A whole bunch of talent, in service of a good deal of mumbo jumbo.
This isn’t a swipe at Kahlil Gibran’s The Prophet, a 1923 collection of poetic essays that I haven’t read. But it does apply to Kahlil Gibran’s The Prophet, a series of vignettes based on that book and directed by a number of the world’s finest working animators.
Roger Allers, a co-director on The Lion King, guides the project as writer and primary director, and indeed the framing device he’s adapted from the book has the feel of subpar Disney (heavy on emotion, slapstick and easy uplift). On an island nation, an imprisoned poet named Mustafa is offered freedom, as long as he agrees to deny the anti-authoritarian writings that landed him in jail. As Mustafa weighs his decision, he shares his thoughts on life – in the form of Gibran’s words – with his guards, various villagers and a little girl who, since the death of her father, has refused to speak.
The overarching narrative is on an island of its own: too facile for adults, too vague for children. This being rated PG, the latter is the larger problem. The political situation is taken as a given, as if most kids inherently understand what something like extradition means, and the cultural details are either at odds or undernourished. The setting and music are stereotypically Middle Eastern, while the references and accents are all over the place. I guess that’s what you get when your voice cast includes Liam Neeson (as Mustafa), John Krasinski (as a guard), Quvenzhane Wallis (as the little girl) and Salma Hayek (as her mother).
The setting and music are stereotypically Middle Eastern, while the references and accents are all over the place.
Perhaps some of this makes sense, as by all accounts Gibran was a multicultural exile himself. Born in what is now Lebanon and raised as a Catholic, he was also influenced by theosophy when the family moved to the United States. As represented by The Prophet, however, this all amounts to little more than syncretist gibberish. “You shall be together even in the silent memory of God.” “Only when you drink from the river of silence shall you indeed sing.” With no context for these ideas outside of them being uttered by the insufferably saintly Mustafa, they feel like particularly well-designed inspirational posters.
Speaking of which, the animation should be the saving grace of a project like this.
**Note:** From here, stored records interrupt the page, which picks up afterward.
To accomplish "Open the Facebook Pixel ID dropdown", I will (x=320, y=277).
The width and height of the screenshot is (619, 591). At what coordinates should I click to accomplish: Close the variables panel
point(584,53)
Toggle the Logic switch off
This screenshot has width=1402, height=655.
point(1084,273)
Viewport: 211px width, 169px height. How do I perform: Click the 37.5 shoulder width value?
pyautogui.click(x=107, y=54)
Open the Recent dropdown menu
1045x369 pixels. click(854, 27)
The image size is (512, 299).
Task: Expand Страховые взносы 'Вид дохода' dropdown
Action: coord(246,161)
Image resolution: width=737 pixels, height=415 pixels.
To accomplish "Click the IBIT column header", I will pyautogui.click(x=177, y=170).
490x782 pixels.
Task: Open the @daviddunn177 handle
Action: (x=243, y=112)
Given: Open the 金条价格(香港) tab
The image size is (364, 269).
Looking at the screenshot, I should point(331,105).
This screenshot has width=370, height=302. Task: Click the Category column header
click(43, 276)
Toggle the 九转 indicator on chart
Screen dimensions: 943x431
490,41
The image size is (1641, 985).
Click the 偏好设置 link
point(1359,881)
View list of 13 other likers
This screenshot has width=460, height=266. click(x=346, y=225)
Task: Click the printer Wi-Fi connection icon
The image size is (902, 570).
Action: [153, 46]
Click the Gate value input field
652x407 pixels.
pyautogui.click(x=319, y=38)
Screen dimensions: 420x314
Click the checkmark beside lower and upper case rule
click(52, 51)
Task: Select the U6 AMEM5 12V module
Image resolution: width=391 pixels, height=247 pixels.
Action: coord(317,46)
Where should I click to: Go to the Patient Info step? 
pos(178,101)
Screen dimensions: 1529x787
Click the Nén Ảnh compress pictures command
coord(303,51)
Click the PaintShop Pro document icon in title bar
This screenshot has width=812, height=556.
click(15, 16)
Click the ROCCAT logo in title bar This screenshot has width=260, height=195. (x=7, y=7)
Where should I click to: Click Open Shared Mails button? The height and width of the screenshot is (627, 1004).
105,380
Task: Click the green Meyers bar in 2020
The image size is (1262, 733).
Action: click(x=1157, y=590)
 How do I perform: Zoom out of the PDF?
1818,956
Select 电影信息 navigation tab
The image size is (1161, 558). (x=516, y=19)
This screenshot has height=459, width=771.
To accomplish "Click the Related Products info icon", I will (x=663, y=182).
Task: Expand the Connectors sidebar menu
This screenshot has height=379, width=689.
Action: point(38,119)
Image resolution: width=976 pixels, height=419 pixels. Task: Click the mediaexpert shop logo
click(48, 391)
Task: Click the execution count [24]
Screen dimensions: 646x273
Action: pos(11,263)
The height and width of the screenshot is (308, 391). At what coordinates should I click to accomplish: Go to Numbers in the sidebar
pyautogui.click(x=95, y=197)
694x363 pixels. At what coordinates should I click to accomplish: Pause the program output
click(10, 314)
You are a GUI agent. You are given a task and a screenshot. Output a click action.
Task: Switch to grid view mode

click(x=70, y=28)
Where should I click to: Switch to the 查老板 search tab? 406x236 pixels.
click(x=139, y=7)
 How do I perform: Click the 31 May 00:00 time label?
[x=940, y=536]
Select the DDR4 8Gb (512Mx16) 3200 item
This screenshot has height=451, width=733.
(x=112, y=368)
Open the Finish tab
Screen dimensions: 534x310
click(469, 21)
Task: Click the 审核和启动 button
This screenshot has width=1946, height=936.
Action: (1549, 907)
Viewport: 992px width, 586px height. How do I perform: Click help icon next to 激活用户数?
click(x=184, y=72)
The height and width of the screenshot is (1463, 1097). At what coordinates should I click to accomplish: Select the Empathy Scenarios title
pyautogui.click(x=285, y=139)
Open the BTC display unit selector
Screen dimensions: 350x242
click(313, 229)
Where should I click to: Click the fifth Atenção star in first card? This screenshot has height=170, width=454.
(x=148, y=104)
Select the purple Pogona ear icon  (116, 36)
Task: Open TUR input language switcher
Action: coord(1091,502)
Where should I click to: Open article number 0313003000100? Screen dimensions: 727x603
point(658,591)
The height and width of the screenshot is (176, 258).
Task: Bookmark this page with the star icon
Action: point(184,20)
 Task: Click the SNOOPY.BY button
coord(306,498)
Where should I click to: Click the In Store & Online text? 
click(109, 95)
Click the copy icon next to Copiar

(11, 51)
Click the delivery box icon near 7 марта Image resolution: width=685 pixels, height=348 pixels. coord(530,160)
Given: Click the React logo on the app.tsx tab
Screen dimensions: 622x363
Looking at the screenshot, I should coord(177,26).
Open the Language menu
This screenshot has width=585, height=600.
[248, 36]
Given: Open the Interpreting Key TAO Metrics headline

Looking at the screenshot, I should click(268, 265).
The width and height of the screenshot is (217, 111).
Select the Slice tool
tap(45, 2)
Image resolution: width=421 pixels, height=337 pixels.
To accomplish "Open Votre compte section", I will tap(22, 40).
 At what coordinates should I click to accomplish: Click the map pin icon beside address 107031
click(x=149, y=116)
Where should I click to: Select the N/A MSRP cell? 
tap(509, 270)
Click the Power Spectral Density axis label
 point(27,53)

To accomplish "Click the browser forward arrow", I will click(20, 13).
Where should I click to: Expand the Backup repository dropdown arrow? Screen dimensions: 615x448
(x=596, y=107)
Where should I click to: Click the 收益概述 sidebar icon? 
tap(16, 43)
And to be sure, some of the segments are dazzling. “On Freedom,” directed by Michal Socha, is a watercolor blur of birds, while Joan Gratz’s “On Work” is a lovely ode to Van Gogh-style brushstrokes. Director Tomm Moore, of The Secret of Kells and Song of the Sea, offers another one of his mesmerizing geometric design schemes, then surprises us by having it suddenly take a turn toward the demonic.
Yet conceptually, almost all of these are literal, visual translations of Gibran’s words, making his work sound all the more like untethered platitudes. Fairly uninspired as a work of its own, Kahlil Gibran’s The Prophet also didn’t have me rushing out to read the original.